Except this Monday has forty-six hours left on a window that closes at a tribunal, and I know it and Rhydan knows it and the dragon below knows it, and the ordinary Monday texture of the academy moving through its morning, lockers and breakfast and Professor Roderick running Pack Dynamics with his usual brisk discomfort, feels simultaneously very normal and very thin.

Like paper over something that is about to push through.

Corvyn's office at eight AM.

All of us, Rhydan and me, Bram, Aldara who arrived last night and whose silver-streaked hair and calm brown eyes I now see clearly in daylight for the first time, and Corvyn herself behind her desk with the ward anchor sitting between them and a copy of the tribunal summons beside it.

"The formal council submission," Bram says, opening a document on the desk, "is ready. The signature chain from the Greymoor working, traced through the Edinburgh operative to the original suppression investigation fifteen years ago, is documented in full." He looks at Rhydan. "Once submitted, Elder Valecrest's tribunal claim becomes simultaneously his biggest mistake because the submission evidence directly implicates the planted working as the cause of the ability expression he is using as evidence against you."

"He used his own operation to provide our defence," Rhydan says.

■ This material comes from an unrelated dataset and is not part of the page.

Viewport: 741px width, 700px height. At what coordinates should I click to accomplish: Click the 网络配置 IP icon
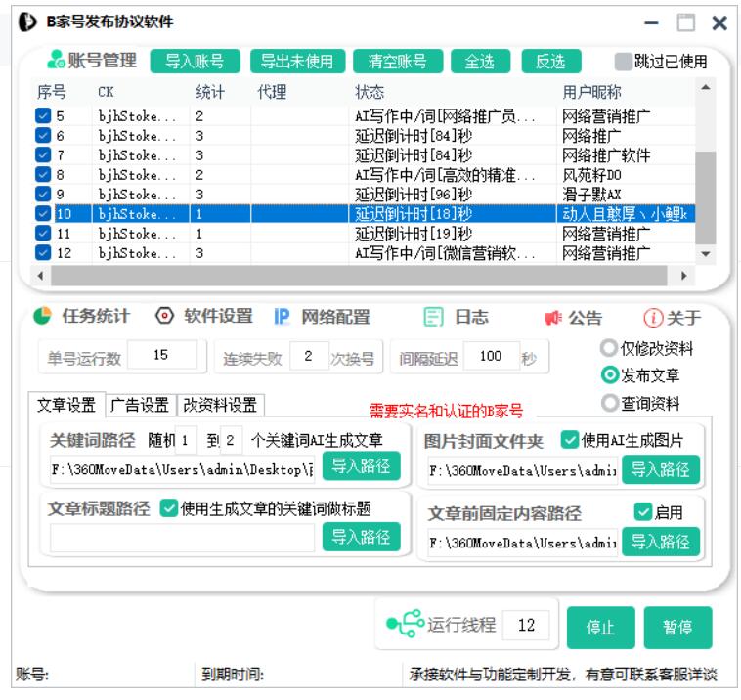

"Yes," Bram replies, with the specific dry satisfaction of a man who has been doing this for twenty-two years. "He did."

Corvyn looks at Aldara. "The council will accept emergency submission?"

"Given the active tribunal threat and the documented Drevari involvement," Aldara says, "yes. Priority processing. We will have preliminary acknowledgement within twenty-four hours."

"Which gives us the window," I say. "The anchoring."

Everyone looks at me.

"Tonight," I continue. "On the ice. Both natures in alignment. The documentation from Zael's case files, the ward anchor, and Aldara as official council witness." I look at Rhydan. "Before the tribunal can accelerate. Before Elder Valecrest receives anything that contradicts what Nox is sending him tonight."

Corvyn looks at Rhydan steadily. "It is your choice," she says. "Both of yours."

Rhydan looks at me.

I look at him.

"Tonight," he says simply.

Corvyn nods once.

"Then we prepare," she says to no one in particular but the entire room simultaneously.



Morning classes run and I attend them because normal is the best cover for abnormal and because sitting alone thinking about tonight is considerably worse than Supernatural History with Professor Crane who is covering Tamer Bond Documentation this week with the specific timing of someone who was briefed and chose a very elegant response to it.

Zael finds me after class.

He falls into step beside me in the corridor and says nothing for a moment and I walk with him and let the silence be what it is and wait.

"Tonight?" he asks finally.

"Yes," I reply.

"I want to be there," he says. "I told you that from the beginning."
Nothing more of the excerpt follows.